After months of closure due to COVID-19, Chinese theaters reopened on July 20 with a cap on their operating capacities that has been gradually raised to the present 75 percent.

The country saw more than 62.4 million moviegoers from Oct. 1 to 4, with box office revenue close to the figure of the same period last year, which stood at 2.9 billion yuan.

According to estimates from Orient Securities, box office revenue during the holiday will hit 4 billion yuan and is expected to reach the level of the same period last year, thereby driving the movie industry toward a gradual recovery.

The traditional weeklong National Day holiday, which starts on Oct. 1, coincided with the Mid-Autumn Festival this year, extending the holiday to eight days.

Various Genres

The films hitting big screens during the holiday offer a wide range of genres and subject matters, meeting the pent-up demand of viewers, analysts said.

Released on Oct. 1, the domestic comedy feature "My People, My Homeland" tells five stories about people's love for their homeland. It had pocketed 1.07 billion yuan as of Sunday, rocketing to second place on the country's 2020 box office chart, behind the epic war drama "The Eight Hundred," which was released in late August, according to Maoyan.

"Leap," a biographical film depicting the multi-generational struggle of the Chinese women's volleyball team to secure glory for the nation, was released in late September and had raked in over 500 million yuan as of Sunday.

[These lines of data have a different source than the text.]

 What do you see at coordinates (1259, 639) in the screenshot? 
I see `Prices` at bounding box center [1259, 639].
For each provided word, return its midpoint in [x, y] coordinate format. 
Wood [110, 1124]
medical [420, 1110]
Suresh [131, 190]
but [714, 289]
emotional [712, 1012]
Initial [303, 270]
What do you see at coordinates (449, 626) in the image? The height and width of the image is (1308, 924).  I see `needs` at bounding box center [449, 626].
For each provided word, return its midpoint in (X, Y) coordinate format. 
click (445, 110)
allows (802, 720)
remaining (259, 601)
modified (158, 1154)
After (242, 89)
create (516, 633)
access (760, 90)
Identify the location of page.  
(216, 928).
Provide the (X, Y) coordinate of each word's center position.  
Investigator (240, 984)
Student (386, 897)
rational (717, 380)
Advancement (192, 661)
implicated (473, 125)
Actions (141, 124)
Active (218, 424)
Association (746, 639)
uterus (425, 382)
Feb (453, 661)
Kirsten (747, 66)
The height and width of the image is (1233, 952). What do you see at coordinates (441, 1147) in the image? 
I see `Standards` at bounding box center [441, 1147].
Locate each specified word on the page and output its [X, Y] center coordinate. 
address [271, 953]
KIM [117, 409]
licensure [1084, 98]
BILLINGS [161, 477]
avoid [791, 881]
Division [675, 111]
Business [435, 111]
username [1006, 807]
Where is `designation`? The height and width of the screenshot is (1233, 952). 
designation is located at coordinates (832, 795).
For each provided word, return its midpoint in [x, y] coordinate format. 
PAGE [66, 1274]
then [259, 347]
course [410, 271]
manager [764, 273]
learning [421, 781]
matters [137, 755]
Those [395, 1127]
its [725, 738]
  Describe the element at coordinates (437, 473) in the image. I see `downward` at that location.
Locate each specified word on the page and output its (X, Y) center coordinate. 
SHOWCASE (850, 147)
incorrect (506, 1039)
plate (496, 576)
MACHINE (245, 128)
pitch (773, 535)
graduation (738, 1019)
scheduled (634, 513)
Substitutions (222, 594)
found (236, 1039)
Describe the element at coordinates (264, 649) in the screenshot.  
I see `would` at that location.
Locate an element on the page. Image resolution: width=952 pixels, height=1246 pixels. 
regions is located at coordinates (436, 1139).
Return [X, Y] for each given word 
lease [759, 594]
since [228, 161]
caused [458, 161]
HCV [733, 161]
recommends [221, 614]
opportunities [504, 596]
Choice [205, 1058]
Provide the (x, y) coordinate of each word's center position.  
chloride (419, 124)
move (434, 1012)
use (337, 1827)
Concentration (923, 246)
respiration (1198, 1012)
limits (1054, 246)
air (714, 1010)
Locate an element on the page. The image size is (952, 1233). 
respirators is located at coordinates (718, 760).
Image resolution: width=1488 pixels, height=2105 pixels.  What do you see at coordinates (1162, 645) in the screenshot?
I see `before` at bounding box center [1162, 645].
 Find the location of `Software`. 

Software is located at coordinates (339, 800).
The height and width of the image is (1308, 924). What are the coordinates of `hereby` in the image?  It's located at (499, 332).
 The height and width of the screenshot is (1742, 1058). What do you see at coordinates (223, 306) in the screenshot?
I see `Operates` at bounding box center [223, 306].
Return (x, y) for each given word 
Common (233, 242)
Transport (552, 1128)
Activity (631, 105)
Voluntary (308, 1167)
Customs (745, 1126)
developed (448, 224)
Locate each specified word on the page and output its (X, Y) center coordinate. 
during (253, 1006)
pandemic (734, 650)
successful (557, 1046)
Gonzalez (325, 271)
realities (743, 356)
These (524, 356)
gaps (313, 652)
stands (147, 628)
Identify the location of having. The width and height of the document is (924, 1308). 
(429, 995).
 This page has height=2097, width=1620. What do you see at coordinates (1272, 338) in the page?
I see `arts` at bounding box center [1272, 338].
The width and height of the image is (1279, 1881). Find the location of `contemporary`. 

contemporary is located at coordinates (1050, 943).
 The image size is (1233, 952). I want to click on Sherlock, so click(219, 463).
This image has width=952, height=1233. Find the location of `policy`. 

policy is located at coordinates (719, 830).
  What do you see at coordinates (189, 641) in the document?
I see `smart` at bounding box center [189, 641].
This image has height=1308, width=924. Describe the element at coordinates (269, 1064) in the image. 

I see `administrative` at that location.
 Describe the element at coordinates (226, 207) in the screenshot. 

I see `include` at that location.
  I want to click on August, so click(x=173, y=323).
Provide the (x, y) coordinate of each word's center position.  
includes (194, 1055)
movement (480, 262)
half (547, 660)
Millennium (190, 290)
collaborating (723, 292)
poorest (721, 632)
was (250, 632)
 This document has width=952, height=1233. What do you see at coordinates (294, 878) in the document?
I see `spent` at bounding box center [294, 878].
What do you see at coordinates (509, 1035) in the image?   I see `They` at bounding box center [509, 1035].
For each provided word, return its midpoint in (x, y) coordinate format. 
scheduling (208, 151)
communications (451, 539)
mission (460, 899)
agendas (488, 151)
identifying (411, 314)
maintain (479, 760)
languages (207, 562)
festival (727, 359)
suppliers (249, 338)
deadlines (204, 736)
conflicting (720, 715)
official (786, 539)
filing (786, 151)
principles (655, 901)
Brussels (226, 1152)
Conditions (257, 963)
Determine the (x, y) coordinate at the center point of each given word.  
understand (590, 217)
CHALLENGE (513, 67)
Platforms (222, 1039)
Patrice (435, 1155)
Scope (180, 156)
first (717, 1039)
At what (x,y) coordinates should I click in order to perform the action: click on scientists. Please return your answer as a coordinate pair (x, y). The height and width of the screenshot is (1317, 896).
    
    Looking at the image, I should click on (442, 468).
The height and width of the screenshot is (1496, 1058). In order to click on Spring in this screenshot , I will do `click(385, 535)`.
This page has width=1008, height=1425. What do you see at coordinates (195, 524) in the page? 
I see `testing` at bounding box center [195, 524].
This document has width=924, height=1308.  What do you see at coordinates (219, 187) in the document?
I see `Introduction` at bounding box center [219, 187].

Other blockbusters include "Legend of Deification," an animation film revolving around a mythological figure Jiang Ziya, "Vanguard," a Chinese action movie starring Jackie Chan, and "Coffee or Tea?", a movie about young entrepreneurs starting e-commerce businesses in their underdeveloped hometown.

Resurgence of Cinemas

Despite mandatory epidemic containment measures in cinemas, such as requiring audiences to wear masks and undergo temperature checks, many managers are sanguine about the prospects of the film market.

According to Wang Wenjun, manager of the Jiangmen Performing Arts Center, a cinema of the center in Jiangmen in southern Guangdong Province has been bracing itself for an expected spike in moviegoers during the national holiday.

The cinema has increased the frequency of disinfection and prepared cleaners and disinfectants for audiences.

The 1,500-seat cinema received more than 1,300 moviegoers on Oct. 1 and recorded over 40,000 yuan of box office revenue on the following day, the highest since it resumed operation, according to Maoyan data.

"Attendance rose significantly during the holiday," said Wang, adding that he believes the worst is already behind the industry while the future looks bright.

Bai Peipei, manager of the Oscar Shenglong International Cinema in Xi'an in northwest China's Shaanxi Province, was optimistic about the prospects for recovery.

"It's good that the movies are of high quality and the audiences are back during the holiday," Bai said. "I believe that cinemas will gradually return to normal operations."